SOURCE DATA

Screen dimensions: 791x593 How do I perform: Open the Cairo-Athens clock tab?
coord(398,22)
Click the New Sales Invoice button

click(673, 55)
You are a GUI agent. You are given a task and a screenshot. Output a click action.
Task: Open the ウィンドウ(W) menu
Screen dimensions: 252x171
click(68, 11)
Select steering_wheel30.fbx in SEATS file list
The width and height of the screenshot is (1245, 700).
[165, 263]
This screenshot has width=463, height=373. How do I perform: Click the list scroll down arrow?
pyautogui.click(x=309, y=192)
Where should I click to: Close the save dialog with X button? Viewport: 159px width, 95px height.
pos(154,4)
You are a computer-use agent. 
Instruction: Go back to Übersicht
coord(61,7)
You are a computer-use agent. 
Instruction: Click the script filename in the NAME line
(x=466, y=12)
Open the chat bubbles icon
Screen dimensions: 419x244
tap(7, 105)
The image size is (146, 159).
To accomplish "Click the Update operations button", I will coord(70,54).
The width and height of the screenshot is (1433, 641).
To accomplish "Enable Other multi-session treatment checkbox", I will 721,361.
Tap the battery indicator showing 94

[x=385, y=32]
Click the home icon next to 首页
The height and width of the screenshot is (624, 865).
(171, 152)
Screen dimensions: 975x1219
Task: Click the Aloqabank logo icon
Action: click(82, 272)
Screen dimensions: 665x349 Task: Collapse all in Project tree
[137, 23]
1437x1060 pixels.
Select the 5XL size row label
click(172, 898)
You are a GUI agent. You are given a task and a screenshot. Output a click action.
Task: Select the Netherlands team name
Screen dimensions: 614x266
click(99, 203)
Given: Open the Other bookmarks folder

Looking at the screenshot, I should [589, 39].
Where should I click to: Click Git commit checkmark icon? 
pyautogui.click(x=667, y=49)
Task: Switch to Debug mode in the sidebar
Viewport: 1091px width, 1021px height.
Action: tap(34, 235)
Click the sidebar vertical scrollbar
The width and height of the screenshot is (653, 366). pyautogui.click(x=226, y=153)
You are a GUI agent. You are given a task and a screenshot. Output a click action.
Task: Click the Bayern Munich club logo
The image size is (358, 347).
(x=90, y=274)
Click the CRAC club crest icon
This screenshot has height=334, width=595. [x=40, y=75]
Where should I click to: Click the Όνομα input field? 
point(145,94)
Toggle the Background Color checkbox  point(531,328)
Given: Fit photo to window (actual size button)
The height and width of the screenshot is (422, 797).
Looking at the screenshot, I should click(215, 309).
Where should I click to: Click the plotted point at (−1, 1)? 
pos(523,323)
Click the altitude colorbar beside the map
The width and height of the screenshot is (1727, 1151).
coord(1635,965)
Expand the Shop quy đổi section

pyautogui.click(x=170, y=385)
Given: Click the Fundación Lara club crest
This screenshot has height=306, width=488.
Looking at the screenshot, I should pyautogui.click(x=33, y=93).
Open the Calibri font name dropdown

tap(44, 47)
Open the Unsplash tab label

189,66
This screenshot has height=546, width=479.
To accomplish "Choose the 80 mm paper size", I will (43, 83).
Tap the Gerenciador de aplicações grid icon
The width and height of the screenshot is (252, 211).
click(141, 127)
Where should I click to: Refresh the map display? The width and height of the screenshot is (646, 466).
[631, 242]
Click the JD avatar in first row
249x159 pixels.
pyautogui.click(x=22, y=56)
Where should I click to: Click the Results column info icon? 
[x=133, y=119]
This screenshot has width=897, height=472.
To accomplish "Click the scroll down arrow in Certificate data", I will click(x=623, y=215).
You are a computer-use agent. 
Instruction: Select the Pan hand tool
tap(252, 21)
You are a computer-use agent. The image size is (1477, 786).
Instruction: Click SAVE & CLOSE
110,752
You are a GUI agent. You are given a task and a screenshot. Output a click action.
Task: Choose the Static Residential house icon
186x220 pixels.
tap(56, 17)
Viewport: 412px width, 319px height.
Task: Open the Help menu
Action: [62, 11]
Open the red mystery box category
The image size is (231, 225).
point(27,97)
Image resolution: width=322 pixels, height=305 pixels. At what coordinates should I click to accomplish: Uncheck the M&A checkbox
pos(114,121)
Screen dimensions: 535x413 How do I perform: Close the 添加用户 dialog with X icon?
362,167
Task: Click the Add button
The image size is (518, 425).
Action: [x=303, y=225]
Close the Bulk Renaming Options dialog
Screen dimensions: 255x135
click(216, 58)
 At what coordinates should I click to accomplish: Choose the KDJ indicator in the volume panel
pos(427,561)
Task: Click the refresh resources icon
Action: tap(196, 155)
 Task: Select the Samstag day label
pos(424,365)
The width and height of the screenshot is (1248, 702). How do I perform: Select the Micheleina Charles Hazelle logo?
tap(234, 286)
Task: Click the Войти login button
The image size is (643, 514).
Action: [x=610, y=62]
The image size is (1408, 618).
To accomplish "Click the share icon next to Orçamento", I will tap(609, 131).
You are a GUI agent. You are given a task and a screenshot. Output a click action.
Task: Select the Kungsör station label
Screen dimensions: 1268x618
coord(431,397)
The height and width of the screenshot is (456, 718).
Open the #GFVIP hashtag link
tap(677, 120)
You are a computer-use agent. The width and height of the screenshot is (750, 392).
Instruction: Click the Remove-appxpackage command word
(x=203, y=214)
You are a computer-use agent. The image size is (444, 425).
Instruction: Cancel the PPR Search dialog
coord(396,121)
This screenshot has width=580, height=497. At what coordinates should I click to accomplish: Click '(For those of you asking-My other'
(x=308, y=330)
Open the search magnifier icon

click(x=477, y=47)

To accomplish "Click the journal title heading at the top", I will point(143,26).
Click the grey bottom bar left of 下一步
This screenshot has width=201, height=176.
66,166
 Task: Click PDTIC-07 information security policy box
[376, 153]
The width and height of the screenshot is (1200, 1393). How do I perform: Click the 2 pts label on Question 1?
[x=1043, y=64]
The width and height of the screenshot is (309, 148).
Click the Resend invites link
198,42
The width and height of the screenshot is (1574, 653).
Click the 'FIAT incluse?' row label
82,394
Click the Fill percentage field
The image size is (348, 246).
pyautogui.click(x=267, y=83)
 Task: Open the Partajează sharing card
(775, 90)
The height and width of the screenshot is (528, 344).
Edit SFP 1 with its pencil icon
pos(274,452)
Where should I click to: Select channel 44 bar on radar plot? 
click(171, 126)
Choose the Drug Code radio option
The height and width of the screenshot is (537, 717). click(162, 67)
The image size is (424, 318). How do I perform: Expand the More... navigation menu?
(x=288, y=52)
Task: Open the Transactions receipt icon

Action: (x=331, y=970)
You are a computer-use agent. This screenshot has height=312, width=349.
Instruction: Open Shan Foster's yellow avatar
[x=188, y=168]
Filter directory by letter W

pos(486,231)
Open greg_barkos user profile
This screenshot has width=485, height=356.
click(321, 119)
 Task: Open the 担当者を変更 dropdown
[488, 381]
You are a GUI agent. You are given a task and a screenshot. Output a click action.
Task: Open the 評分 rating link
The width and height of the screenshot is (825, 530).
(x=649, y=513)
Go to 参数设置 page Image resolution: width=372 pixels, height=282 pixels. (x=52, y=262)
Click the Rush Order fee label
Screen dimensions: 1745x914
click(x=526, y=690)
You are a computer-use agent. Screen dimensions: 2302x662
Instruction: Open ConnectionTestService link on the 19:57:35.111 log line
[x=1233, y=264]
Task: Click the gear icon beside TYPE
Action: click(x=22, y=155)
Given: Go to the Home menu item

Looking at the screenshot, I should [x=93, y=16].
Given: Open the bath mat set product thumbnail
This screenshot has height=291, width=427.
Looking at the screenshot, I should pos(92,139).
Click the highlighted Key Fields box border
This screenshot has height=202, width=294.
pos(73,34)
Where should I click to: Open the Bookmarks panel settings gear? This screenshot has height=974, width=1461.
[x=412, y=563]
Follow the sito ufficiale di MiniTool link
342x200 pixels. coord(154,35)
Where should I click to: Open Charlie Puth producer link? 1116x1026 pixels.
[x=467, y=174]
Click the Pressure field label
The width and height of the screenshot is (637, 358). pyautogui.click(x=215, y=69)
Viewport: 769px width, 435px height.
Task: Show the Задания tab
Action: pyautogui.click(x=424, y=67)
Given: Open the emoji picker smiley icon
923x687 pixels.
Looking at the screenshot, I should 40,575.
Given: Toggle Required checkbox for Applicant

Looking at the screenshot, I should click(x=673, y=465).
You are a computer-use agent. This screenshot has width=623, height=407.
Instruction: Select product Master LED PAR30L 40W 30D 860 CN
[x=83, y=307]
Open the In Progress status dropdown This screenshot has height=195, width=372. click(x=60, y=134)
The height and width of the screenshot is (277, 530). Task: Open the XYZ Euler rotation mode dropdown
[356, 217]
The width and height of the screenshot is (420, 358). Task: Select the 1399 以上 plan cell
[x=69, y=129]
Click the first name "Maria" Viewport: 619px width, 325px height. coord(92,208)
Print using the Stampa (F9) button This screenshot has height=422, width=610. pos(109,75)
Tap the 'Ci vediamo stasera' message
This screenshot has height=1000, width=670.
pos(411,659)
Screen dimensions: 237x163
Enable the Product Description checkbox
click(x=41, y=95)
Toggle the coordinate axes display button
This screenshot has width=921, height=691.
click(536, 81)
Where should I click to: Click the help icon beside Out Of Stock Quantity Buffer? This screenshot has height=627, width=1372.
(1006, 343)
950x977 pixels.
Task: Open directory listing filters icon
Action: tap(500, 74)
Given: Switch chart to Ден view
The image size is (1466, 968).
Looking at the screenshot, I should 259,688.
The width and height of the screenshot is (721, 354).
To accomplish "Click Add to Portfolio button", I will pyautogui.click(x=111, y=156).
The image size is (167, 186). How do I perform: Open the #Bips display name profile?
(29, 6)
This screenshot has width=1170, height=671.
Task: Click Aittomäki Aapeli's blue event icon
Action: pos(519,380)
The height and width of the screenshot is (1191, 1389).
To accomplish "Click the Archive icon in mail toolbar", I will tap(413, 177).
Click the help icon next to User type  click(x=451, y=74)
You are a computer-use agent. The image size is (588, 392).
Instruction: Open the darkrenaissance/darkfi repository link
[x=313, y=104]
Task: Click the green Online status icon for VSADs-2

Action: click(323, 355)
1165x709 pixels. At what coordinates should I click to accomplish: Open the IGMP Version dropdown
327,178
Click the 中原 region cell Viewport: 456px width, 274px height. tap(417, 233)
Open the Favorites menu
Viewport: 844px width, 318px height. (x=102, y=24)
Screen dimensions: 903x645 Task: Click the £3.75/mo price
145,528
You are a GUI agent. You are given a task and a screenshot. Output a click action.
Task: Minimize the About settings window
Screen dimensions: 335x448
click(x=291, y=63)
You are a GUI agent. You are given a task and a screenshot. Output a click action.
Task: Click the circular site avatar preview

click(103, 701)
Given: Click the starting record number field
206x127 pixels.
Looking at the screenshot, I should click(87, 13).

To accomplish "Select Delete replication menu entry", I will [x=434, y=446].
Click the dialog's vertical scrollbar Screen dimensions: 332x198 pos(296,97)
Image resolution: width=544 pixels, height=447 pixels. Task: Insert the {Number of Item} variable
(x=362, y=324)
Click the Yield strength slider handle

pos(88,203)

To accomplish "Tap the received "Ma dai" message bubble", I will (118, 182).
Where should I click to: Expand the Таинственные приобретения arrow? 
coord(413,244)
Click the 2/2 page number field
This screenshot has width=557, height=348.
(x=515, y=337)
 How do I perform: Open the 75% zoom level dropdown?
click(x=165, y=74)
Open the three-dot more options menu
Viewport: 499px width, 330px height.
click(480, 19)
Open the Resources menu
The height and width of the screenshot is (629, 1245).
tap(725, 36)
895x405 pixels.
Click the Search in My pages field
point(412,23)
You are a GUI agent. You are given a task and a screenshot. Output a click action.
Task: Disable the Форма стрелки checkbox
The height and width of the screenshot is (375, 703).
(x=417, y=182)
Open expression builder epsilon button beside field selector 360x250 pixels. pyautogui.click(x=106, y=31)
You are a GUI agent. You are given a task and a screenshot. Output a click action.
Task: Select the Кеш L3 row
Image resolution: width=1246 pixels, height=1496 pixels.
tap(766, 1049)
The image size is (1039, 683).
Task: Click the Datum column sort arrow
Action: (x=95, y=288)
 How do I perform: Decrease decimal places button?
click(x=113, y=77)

THE TASK
Please return the lines above that run from the line containing "Task: Open the Partajează sharing card" to the line containing "You are a computer-use agent. Screen", inclusive, exactly and with no other lines.

OUTPUT
 Task: Open the Partajează sharing card
(775, 90)
The height and width of the screenshot is (528, 344).
Edit SFP 1 with its pencil icon
pos(274,452)
Where should I click to: Select channel 44 bar on radar plot? 
click(171, 126)
Choose the Drug Code radio option
The height and width of the screenshot is (537, 717). click(162, 67)
The image size is (424, 318). How do I perform: Expand the More... navigation menu?
(x=288, y=52)
Task: Open the Transactions receipt icon

Action: (x=331, y=970)
You are a computer-use agent. This screenshot has height=312, width=349.
Instruction: Open Shan Foster's yellow avatar
[x=188, y=168]
Filter directory by letter W

pos(486,231)
Open greg_barkos user profile
This screenshot has width=485, height=356.
click(321, 119)
 Task: Open the 担当者を変更 dropdown
[488, 381]
You are a GUI agent. You are given a task and a screenshot. Output a click action.
Task: Open the 評分 rating link
The width and height of the screenshot is (825, 530).
(x=649, y=513)
Go to 参数设置 page Image resolution: width=372 pixels, height=282 pixels. (x=52, y=262)
Click the Rush Order fee label
Screen dimensions: 1745x914
click(x=526, y=690)
You are a computer-use agent. Screen dimensions: 2302x662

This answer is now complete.